• **Work task**:
The answer must consist of the records, repeated exactly.
── Record set ──
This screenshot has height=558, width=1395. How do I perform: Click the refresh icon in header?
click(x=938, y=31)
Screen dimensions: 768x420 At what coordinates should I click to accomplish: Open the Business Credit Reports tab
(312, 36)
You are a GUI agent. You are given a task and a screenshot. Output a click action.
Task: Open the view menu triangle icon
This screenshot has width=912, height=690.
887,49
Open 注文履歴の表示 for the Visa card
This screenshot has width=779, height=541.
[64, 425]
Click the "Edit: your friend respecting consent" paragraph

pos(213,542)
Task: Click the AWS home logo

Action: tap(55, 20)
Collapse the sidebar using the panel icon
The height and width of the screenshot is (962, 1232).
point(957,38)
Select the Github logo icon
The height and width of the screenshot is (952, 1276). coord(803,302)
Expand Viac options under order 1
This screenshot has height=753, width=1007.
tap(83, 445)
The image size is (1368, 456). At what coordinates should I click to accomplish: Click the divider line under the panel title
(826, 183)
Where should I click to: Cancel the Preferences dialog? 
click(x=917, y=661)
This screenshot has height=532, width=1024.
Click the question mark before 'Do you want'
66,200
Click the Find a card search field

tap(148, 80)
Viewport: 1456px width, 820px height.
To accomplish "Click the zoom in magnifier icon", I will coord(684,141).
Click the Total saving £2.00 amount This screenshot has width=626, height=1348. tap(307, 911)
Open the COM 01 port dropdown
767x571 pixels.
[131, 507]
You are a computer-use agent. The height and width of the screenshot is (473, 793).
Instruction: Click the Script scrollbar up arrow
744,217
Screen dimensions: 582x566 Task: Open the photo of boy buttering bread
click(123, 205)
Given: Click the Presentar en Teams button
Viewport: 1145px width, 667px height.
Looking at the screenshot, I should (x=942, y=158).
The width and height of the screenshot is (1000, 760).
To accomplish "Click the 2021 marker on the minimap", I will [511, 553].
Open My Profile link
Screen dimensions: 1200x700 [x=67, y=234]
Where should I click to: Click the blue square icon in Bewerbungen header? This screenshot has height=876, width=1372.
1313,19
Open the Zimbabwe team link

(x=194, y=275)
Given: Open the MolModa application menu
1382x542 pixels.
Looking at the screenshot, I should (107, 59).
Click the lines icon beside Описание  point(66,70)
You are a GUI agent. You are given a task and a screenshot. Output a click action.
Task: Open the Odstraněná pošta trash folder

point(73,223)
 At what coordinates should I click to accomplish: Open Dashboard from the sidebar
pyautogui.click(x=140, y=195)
───
• **Reply to the task**:
This screenshot has height=558, width=1395. How do I perform: Click the refresh icon in header?
click(x=938, y=31)
Screen dimensions: 768x420 At what coordinates should I click to accomplish: Open the Business Credit Reports tab
(312, 36)
You are a GUI agent. You are given a task and a screenshot. Output a click action.
Task: Open the view menu triangle icon
This screenshot has width=912, height=690.
887,49
Open 注文履歴の表示 for the Visa card
This screenshot has width=779, height=541.
[64, 425]
Click the "Edit: your friend respecting consent" paragraph

pos(213,542)
Task: Click the AWS home logo

Action: tap(55, 20)
Collapse the sidebar using the panel icon
The height and width of the screenshot is (962, 1232).
point(957,38)
Select the Github logo icon
The height and width of the screenshot is (952, 1276). coord(803,302)
Expand Viac options under order 1
This screenshot has height=753, width=1007.
tap(83, 445)
The image size is (1368, 456). At what coordinates should I click to accomplish: Click the divider line under the panel title
(826, 183)
Where should I click to: Cancel the Preferences dialog? 
click(x=917, y=661)
This screenshot has height=532, width=1024.
Click the question mark before 'Do you want'
66,200
Click the Find a card search field

tap(148, 80)
Viewport: 1456px width, 820px height.
To accomplish "Click the zoom in magnifier icon", I will coord(684,141).
Click the Total saving £2.00 amount This screenshot has width=626, height=1348. tap(307, 911)
Open the COM 01 port dropdown
767x571 pixels.
[131, 507]
You are a computer-use agent. The height and width of the screenshot is (473, 793).
Instruction: Click the Script scrollbar up arrow
744,217
Screen dimensions: 582x566 Task: Open the photo of boy buttering bread
click(123, 205)
Given: Click the Presentar en Teams button
Viewport: 1145px width, 667px height.
Looking at the screenshot, I should (x=942, y=158).
The width and height of the screenshot is (1000, 760).
To accomplish "Click the 2021 marker on the minimap", I will [511, 553].
Open My Profile link
Screen dimensions: 1200x700 [x=67, y=234]
Where should I click to: Click the blue square icon in Bewerbungen header? This screenshot has height=876, width=1372.
1313,19
Open the Zimbabwe team link

(x=194, y=275)
Given: Open the MolModa application menu
1382x542 pixels.
Looking at the screenshot, I should (107, 59).
Click the lines icon beside Описание  point(66,70)
You are a GUI agent. You are given a task and a screenshot. Output a click action.
Task: Open the Odstraněná pošta trash folder

point(73,223)
 At what coordinates should I click to accomplish: Open Dashboard from the sidebar
pyautogui.click(x=140, y=195)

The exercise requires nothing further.